Guide of Marino

The territory of Marino comprised three cities of the Latin League: Bovillae (today Frattocchie), Mugilla (now Santa Maria delle Mole) and Ferentum (Marino).

In Roman times it appeared among the fortified cities from Silla with the name Castrimoeniun and since the late Republican era was an area of ​​great patrician villas,

In 846 it was destroyed by the Saracens and the inhabitants fled to the interior highlands. The ancient castle that was built around 1000 was called Marino. In 1090 it was dominated by the counts of Tusculum and later became a fiefdom of the Frangipane. In 1230 the castle was owned by Jacoba de’Settesoli, widow of a Frangipane, and a devoted friend of Saint Francis. Since 1266 the castle passed to the Orsini. In 1272 St. Bonaventure, Bishop of Albano, founded the first Confraternity of Italy during a visit to the church of Saint Lucia.

In 1419 the Colonna bought Marino from Cristoforo Caetani for 12,000 gold florins and remained there as the owners until 1914, after having returned the estate to the church in 1816.

In 1494 Marino was held hostage by Cesare Borgia. The following year he stopped the King Charles VIII of France, during his expedition against Naples.
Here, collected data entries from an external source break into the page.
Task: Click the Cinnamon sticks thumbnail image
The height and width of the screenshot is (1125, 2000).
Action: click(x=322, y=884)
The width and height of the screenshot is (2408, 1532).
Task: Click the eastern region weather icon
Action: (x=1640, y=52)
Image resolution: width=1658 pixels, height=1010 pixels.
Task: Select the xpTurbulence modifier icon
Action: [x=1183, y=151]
The moment of greatest splendour came when Pope Pius V gave the diplomatic post to Marcantonio Colonna, lord of Marino, to prosecute a Holy League against the Turks and gave him command of the papal fleet. The war ended October 7, 1571 with the victory at Lepanto and Marcantonio Colonna was bestowed a triumphal return worthy of an ancient Roman leader.

Marino was bombed during the Second World War and many works of art were destroyed.